[Description of the task] Copy every one of the records below line for line, changing nothing.

(Entries for locating words and elements)

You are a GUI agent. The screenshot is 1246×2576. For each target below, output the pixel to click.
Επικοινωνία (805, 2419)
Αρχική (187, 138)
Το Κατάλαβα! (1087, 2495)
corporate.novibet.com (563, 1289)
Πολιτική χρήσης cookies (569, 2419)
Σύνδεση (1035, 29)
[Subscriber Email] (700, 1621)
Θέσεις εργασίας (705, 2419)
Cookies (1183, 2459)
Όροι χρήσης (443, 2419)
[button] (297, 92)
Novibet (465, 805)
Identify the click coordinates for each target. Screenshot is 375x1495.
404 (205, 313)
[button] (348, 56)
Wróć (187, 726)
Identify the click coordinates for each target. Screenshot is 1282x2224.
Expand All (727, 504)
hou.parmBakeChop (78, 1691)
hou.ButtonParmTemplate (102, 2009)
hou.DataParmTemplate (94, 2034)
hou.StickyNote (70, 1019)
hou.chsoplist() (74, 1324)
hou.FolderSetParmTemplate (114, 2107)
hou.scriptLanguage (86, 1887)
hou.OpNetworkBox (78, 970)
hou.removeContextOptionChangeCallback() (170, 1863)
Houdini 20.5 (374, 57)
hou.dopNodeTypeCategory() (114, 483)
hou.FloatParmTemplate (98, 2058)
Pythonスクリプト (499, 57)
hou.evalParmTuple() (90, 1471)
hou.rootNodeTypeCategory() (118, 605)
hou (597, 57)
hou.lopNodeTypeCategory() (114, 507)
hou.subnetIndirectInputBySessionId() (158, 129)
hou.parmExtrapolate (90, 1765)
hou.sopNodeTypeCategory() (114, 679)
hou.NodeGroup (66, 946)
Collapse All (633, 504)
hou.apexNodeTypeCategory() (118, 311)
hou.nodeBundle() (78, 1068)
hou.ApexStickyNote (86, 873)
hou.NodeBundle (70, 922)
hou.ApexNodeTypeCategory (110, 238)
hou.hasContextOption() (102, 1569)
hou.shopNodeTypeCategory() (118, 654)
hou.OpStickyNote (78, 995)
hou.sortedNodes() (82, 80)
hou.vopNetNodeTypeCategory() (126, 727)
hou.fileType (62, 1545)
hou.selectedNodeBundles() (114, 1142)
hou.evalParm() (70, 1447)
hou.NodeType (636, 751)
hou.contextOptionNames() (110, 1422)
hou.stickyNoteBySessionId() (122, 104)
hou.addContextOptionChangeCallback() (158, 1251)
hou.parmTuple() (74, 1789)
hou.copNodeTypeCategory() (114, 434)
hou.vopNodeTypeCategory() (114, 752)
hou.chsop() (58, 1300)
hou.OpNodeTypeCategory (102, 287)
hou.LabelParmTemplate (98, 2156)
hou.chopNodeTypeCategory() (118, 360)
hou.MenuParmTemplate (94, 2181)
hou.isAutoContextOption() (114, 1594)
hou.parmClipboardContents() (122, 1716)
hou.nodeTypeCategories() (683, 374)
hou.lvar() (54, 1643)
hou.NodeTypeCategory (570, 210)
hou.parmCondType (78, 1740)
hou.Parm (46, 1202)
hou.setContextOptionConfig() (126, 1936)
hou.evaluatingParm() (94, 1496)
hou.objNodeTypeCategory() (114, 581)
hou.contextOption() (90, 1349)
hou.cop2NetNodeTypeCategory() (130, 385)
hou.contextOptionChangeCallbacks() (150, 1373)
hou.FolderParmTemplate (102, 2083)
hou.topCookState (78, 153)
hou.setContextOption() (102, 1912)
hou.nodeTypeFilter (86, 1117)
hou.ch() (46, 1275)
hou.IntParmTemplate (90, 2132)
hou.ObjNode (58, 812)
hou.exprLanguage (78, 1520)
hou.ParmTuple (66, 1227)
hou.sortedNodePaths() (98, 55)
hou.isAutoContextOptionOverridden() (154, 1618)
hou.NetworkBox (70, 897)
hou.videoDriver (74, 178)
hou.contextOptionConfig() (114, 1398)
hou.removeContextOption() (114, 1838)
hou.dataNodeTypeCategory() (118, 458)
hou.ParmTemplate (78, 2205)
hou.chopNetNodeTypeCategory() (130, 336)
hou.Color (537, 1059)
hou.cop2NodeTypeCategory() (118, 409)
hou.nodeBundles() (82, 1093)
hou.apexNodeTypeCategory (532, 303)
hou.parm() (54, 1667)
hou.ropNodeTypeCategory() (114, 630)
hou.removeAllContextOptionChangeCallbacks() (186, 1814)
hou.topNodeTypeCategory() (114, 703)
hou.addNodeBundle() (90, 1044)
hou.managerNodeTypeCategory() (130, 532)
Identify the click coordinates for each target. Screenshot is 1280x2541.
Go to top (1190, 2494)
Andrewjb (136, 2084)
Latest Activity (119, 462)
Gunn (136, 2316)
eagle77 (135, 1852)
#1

[Solution for this exercise]
You are a GUI agent. The screenshot is 1246×2576. For each target below, output the pixel to click.
Επικοινωνία (805, 2419)
Αρχική (187, 138)
Το Κατάλαβα! (1087, 2495)
corporate.novibet.com (563, 1289)
Πολιτική χρήσης cookies (569, 2419)
Σύνδεση (1035, 29)
[Subscriber Email] (700, 1621)
Θέσεις εργασίας (705, 2419)
Cookies (1183, 2459)
Όροι χρήσης (443, 2419)
[button] (297, 92)
Novibet (465, 805)
Identify the click coordinates for each target. Screenshot is 375x1495.
404 (205, 313)
[button] (348, 56)
Wróć (187, 726)
Identify the click coordinates for each target. Screenshot is 1282x2224.
Expand All (727, 504)
hou.parmBakeChop (78, 1691)
hou.ButtonParmTemplate (102, 2009)
hou.DataParmTemplate (94, 2034)
hou.StickyNote (70, 1019)
hou.chsoplist() (74, 1324)
hou.FolderSetParmTemplate (114, 2107)
hou.scriptLanguage (86, 1887)
hou.OpNetworkBox (78, 970)
hou.removeContextOptionChangeCallback() (170, 1863)
Houdini 20.5 (374, 57)
hou.dopNodeTypeCategory() (114, 483)
hou.FloatParmTemplate (98, 2058)
Pythonスクリプト (499, 57)
hou.evalParmTuple() (90, 1471)
hou.rootNodeTypeCategory() (118, 605)
hou (597, 57)
hou.lopNodeTypeCategory() (114, 507)
hou.subnetIndirectInputBySessionId() (158, 129)
hou.parmExtrapolate (90, 1765)
hou.sopNodeTypeCategory() (114, 679)
hou.NodeGroup (66, 946)
Collapse All (633, 504)
hou.apexNodeTypeCategory() (118, 311)
hou.nodeBundle() (78, 1068)
hou.ApexStickyNote (86, 873)
hou.NodeBundle (70, 922)
hou.ApexNodeTypeCategory (110, 238)
hou.hasContextOption() (102, 1569)
hou.shopNodeTypeCategory() (118, 654)
hou.OpStickyNote (78, 995)
hou.sortedNodes() (82, 80)
hou.vopNetNodeTypeCategory() (126, 727)
hou.fileType (62, 1545)
hou.selectedNodeBundles() (114, 1142)
hou.evalParm() (70, 1447)
hou.NodeType (636, 751)
hou.contextOptionNames() (110, 1422)
hou.stickyNoteBySessionId() (122, 104)
hou.addContextOptionChangeCallback() (158, 1251)
hou.parmTuple() (74, 1789)
hou.copNodeTypeCategory() (114, 434)
hou.vopNodeTypeCategory() (114, 752)
hou.chsop() (58, 1300)
hou.OpNodeTypeCategory (102, 287)
hou.LabelParmTemplate (98, 2156)
hou.chopNodeTypeCategory() (118, 360)
hou.MenuParmTemplate (94, 2181)
hou.isAutoContextOption() (114, 1594)
hou.parmClipboardContents() (122, 1716)
hou.nodeTypeCategories() (683, 374)
hou.lvar() (54, 1643)
hou.NodeTypeCategory (570, 210)
hou.parmCondType (78, 1740)
hou.Parm (46, 1202)
hou.setContextOptionConfig() (126, 1936)
hou.evaluatingParm() (94, 1496)
hou.objNodeTypeCategory() (114, 581)
hou.contextOption() (90, 1349)
hou.cop2NetNodeTypeCategory() (130, 385)
hou.contextOptionChangeCallbacks() (150, 1373)
hou.FolderParmTemplate (102, 2083)
hou.topCookState (78, 153)
hou.setContextOption() (102, 1912)
hou.nodeTypeFilter (86, 1117)
hou.ch() (46, 1275)
hou.IntParmTemplate (90, 2132)
hou.ObjNode (58, 812)
hou.exprLanguage (78, 1520)
hou.ParmTuple (66, 1227)
hou.sortedNodePaths() (98, 55)
hou.isAutoContextOptionOverridden() (154, 1618)
hou.NetworkBox (70, 897)
hou.videoDriver (74, 178)
hou.contextOptionConfig() (114, 1398)
hou.removeContextOption() (114, 1838)
hou.dataNodeTypeCategory() (118, 458)
hou.ParmTemplate (78, 2205)
hou.chopNetNodeTypeCategory() (130, 336)
hou.Color (537, 1059)
hou.cop2NodeTypeCategory() (118, 409)
hou.nodeBundles() (82, 1093)
hou.apexNodeTypeCategory (532, 303)
hou.parm() (54, 1667)
hou.ropNodeTypeCategory() (114, 630)
hou.removeAllContextOptionChangeCallbacks() (186, 1814)
hou.topNodeTypeCategory() (114, 703)
hou.addNodeBundle() (90, 1044)
hou.managerNodeTypeCategory() (130, 532)
Identify the click coordinates for each target. Screenshot is 1280x2541.
Go to top (1190, 2494)
Andrewjb (136, 2084)
Latest Activity (119, 462)
Gunn (136, 2316)
eagle77 (135, 1852)
#1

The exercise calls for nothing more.